The Dramatic Workforce Reduction Scenario: What Would Have to Be True?
Ken Brophy
The prospect of large-scale workforce reduction (often framed in terms of 30-40 percent) has become a recurring feature of conversations about AI, automation, robotics and digitisation. It is a compelling headline. It also makes for a very efficient board discussion.
It is, however, frequently misunderstood.
In practice, outcomes of that scale are neither inevitable nor easily achieved. They require a very specific set of conditions to be in place across technology, operating model, and demand. Without those conditions, the conversation tends to remain exactly that, a conversation. Or, at best, a slightly more efficient version of the status quo.

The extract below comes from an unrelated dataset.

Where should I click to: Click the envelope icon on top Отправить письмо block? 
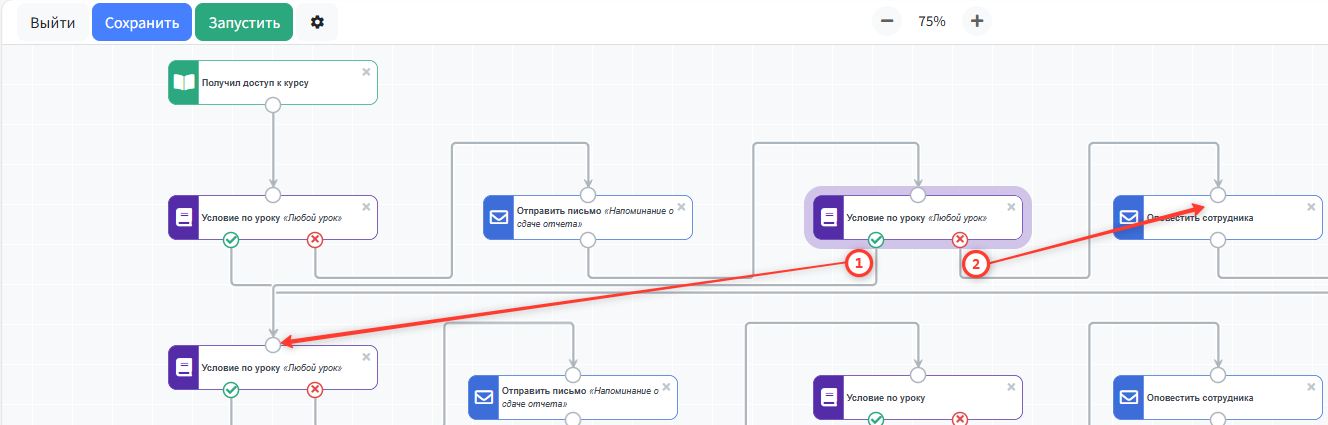click(x=498, y=217)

A more useful way to understand this scenario is to think of it as a set of cumulative layers, each of which must be addressed in sequence. Most organisations focus heavily on the first one, make some progress on the second, and then quietly avoid the third and fourth, which is where the real impact sits.

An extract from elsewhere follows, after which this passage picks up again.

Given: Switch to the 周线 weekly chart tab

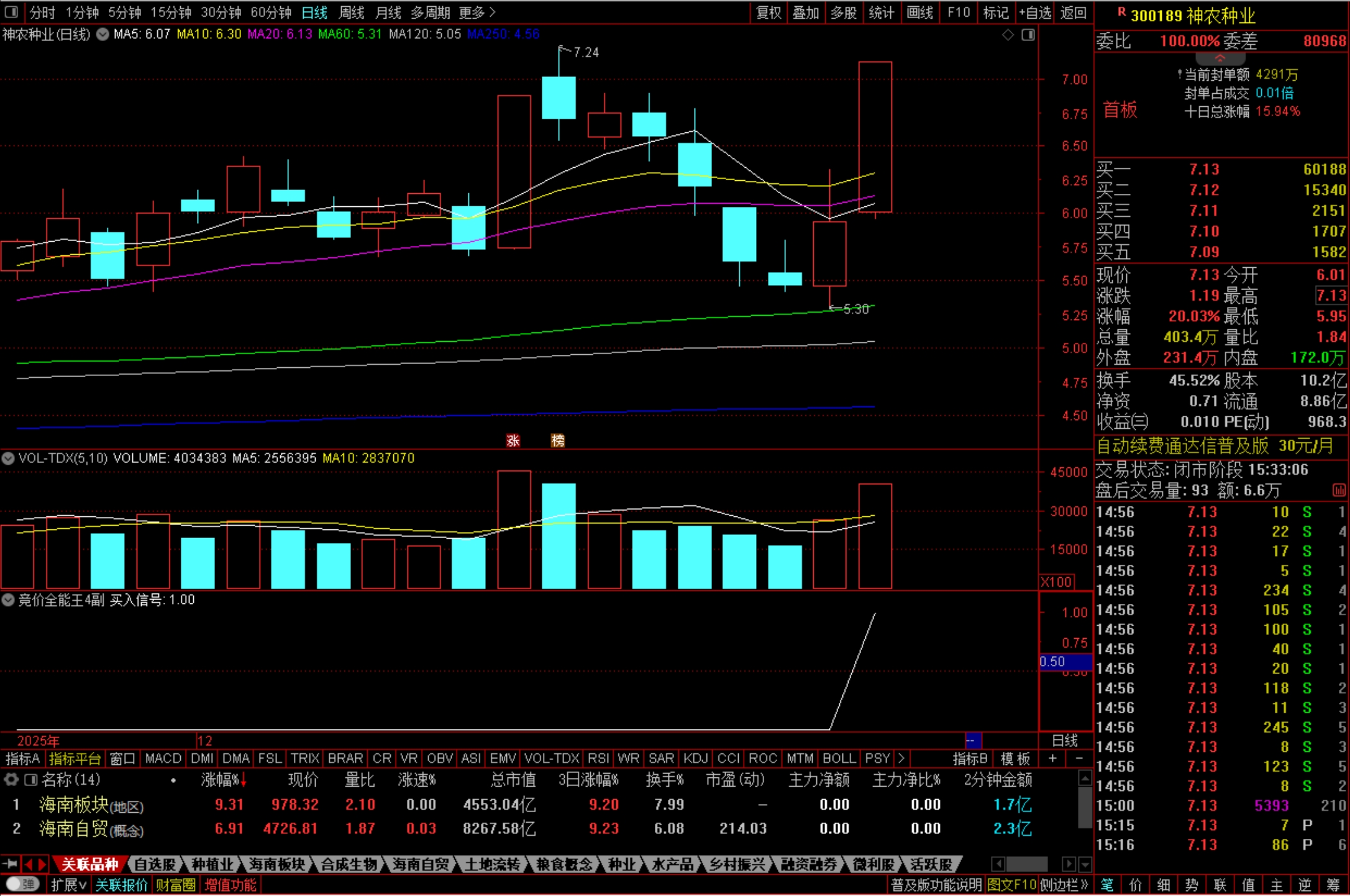Looking at the screenshot, I should pos(352,12).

The first layer is the automation of transactional work. This includes high-volume, rules-based activities such as data processing, administrative workflows, and structured customer interactions. Most organisations are already making progress here, and the benefits are real. However, based on experiences to date the impact is often overestimated.
Processes are rarely as clean as they appear in PowerPoint. Exceptions have a habit of multiplying. And automation tends to be applied unevenly, creating pockets of efficiency rather than system-wide change. The result is that this layer delivers incremental improvement, but rarely anything that would be described as “dramatic.”

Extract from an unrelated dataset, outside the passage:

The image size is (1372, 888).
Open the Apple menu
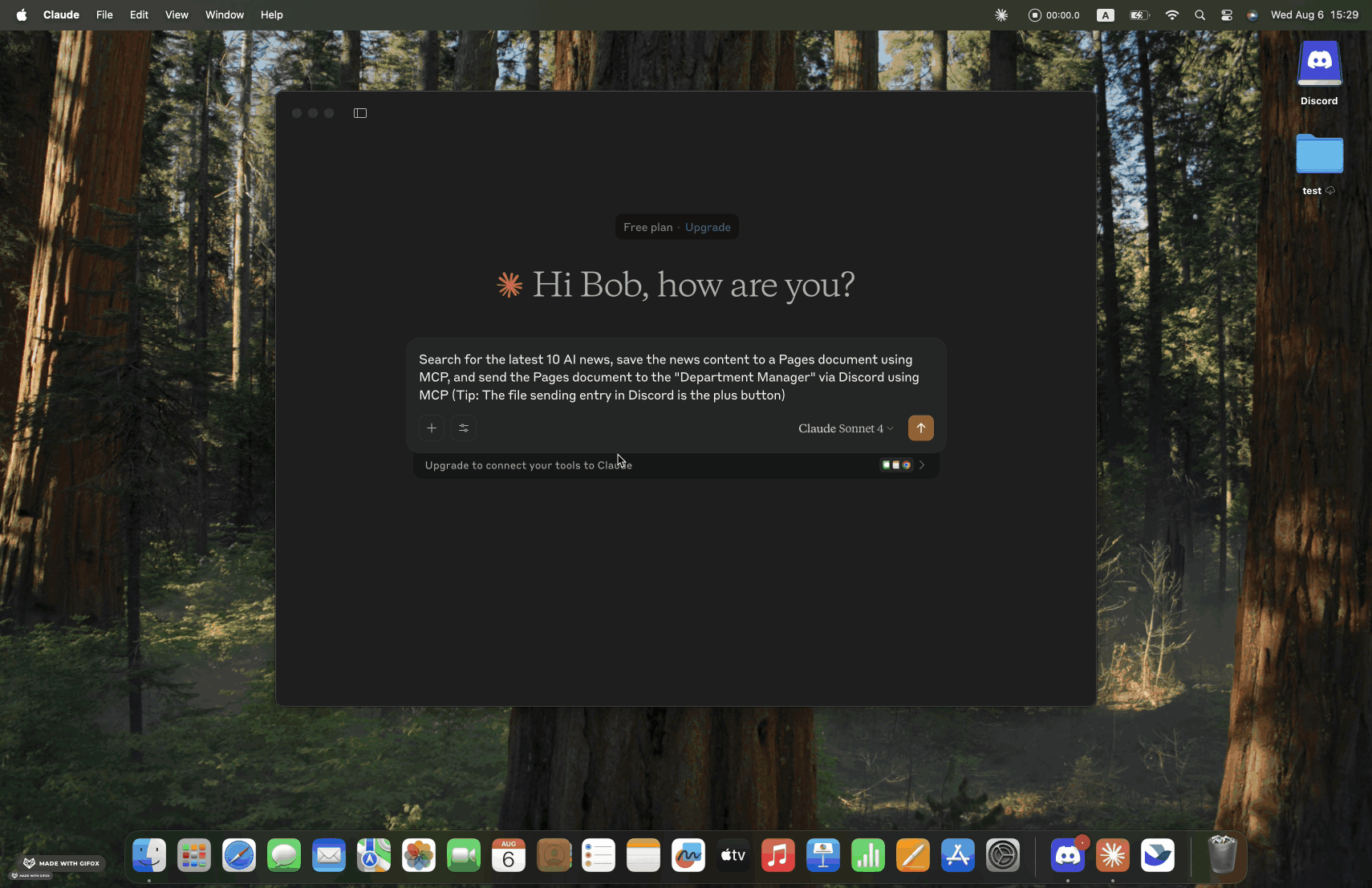pyautogui.click(x=22, y=14)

The second layer is AI-enabled decision augmentation. This is where the conversation typically becomes more ambitious. AI has the potential to influence more complex, judgment-based work (e.g. identifying patterns, generating recommendations, and reducing the need for manual analysis). It starts to touch roles that were previously considered relatively insulated, including analysts, specialists, and parts of middle management.
However, there is a consistent pattern here. Organisations introduce AI, productivity improves, and then…very little else changes.
Roles remain largely intact. Structures stay the same. Workflows are only partially redesigned. In effect, AI becomes an additional layer of capability rather than a catalyst for simplification. The organisation gets smarter, but not necessarily leaner.
To translate augmentation into meaningful workforce reduction, something more uncomfortable needs to happen. Roles need to be redesigned, spans of control need to increase, and duplication needs to be actively removed.
Which brings us to the third, and most critical, layer - operating model simplification.
Even where technology has created efficiency, complex operating models have an extraordinary ability to absorb it. Multiple management layers, duplicated roles across functions, and fragmented accountability create a level of friction that quietly consumes any gains that have been made. Given the numbers of projects we have been involved in our experience is that many organisations are, in effect, highly efficient at being inefficient.
To capture the full benefit of automation and AI, the way work is organised has to change. This often means moving away from traditional functional silos towards more flow-based or value stream-oriented models, where accountability for outcomes is clearer and the number of handoffs is reduced. Fewer handoffs, fewer layers, fewer people involved in each piece of work. It sounds obvious when stated plainly, which is perhaps why it is so often avoided in practice.
The final layer, and the one that receives the least attention, is demand reduction.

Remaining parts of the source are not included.